Create a Highly Motivated Team? Here's What You Can Learn From the Olympics
Since the Olympics started last week in Rio de Janeiro the motivation of the athletes is highly inspiring. The comparison of the displayed motivation of the athletes with the average motivation in corporate organizations is quite painful.
Just imagine yourself an Olympic team with the same levels of engagement as the global workforce. This means an Olympic team in which 87% of the athletes are disengaged with the sports they are playing. Probably not a very good combination, right? So, let's turn it around and let's see what we can learn from the athletes who are currently setting world records and performing at the top of their game in pursuit of an Olympic gold medal.
1. The power of purpose
For Olympic athletes, it's all about the gold medal. For employees, it's often unclear. Dean Tucker's book Using the Power of Purpose cites some pretty startling research (thanks Ari!). Of the employees surveyed:
- 37 percent clearly knew the company's goals;
- 20 percent were enthusiastic about those goals;
- 20 percent saw how they could support those goals;
- 25 percent felt enabled to work towards them;
- 20 percent fully trusted the company they worked for.
To emphasize the problem, Tucker translated these statistics to a football team. From the 11 players:
We're no experts, but we surely won't put any money on the possibilities of winning an Olympic gold medal with the team above. The question remains, what can we learn from the Olympic athletes when it comes to purpose?
1. Create your team's gold medal
The one thing that drives all athletes to perform at their best is the idea of becoming an Olympic champion. This goal is so important to them that they go through four years of hard work and endless training sessions. All they care about is having their ultimate shot at Olympic gold.
Translating this to your workplace means creating your own 'gold medal'. Gather your team and envision the ultimate goal. The goal that makes your harts beat faster and your adrenaline levels rush. Keep crafting the goal until everyone feels like you have defined the team's ultimate 'gold medal'.
2. Track progress
Once you know where you are heading, it's important to track your progress along the way. Athletes meticulously track their progress to ensure they're on the right path. It keeps them motivated. It gives them the opportunity to experiment and see what works and what doesn't. It gives them satisfaction and confidence when they know they are moving forward.
In business, tracking a team's progress is just as essential. Nobody will care about the purpose if you don't know if your actions get you closer to gold. If you do, motivation will rise every time you find yourself closer to your goal.
3. Celebrate successes (and failures)
Every success further strengthens team motivation. Celebrate it. And celebrate your mistakes as well. It's fine to be disappointed at first but try to keep focused on what you learn from the mistakes and see them as yet another way not to reach your goal.
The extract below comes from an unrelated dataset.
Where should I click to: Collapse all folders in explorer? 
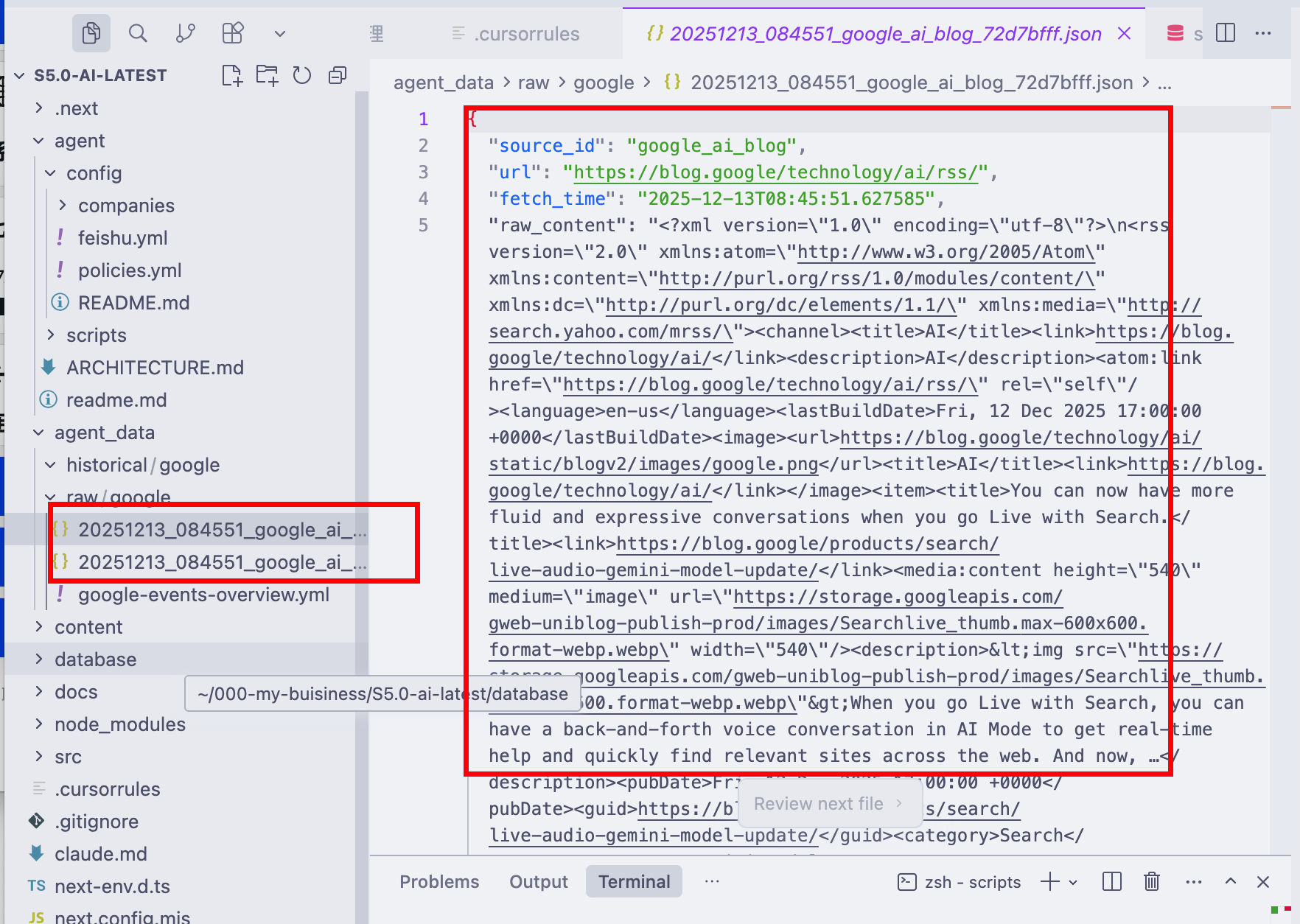coord(338,75)
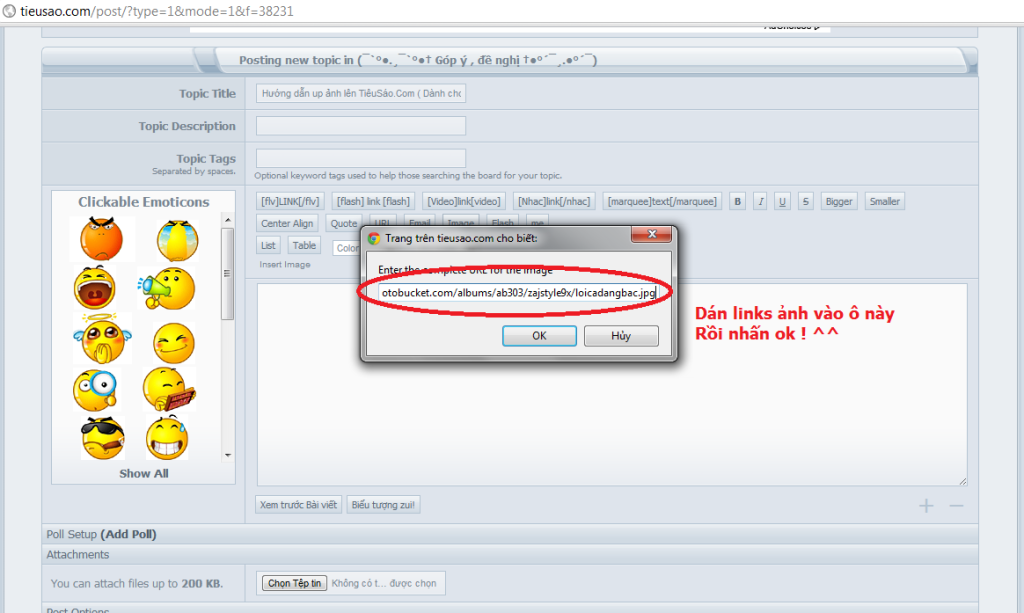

Not only makes a clear purpose your team more motivated and successful, it also makes tedious tasks a lot more bearable. Think of athletes and their extremely challenging training sessions. They're not all fun, but they're just another stepping stone to success.
2. Focus on your talents
This one is an easy one. Olympic athletes have focused their entire life on their strongest talents. Make sure you and your team do too. Don't focus on what's in your job profile, but rather focus on what you do best. Everyday.
A practical way to do this:
- Gather your team
- Make an overview of all the tasks at hand
- Distribute the tasks by letting each team member pick the tasks that fit his or her talents best
3. Work when you work best
Athletes don't train when they are scheduled to train. They train when they train most effective. If that means training in the middle of the night on a mountain, then that's what they do. They don't waste energy by training on arbitrary hours of the day if these hours are ineffective.
Learn from this. Find out when you work best and don't sit in the office just because you are scheduled to do so. If you foresee any problems with your employer, ask them to allow you to conduct an experiment. You ask permission to work for one week whenever you want, you just have to make sure you finish your work. If you want to work at night, work at night. If you want to start late and end late, do just that. After a week, evaluate and extent or stop the experiment. Slowly but surely you can find your own Olympic schedule.
4. Experiment
Olympic athletes are continuously experimenting and adjusting their training schedule. Instead of a fixed long-term plan, they focus on experimenting and making small adjustment along the way. Or as Mike Tyson once said: "Everyone has a plan until they get punched in the face."
In business, do the same. Whether you call it the Lean Startup approach, DevOps or Agile Scrum, business are increasingly starting to realize that the world is too complex to plan too much ahead. Make mistakes fast, learn from them, and adjust your way of working.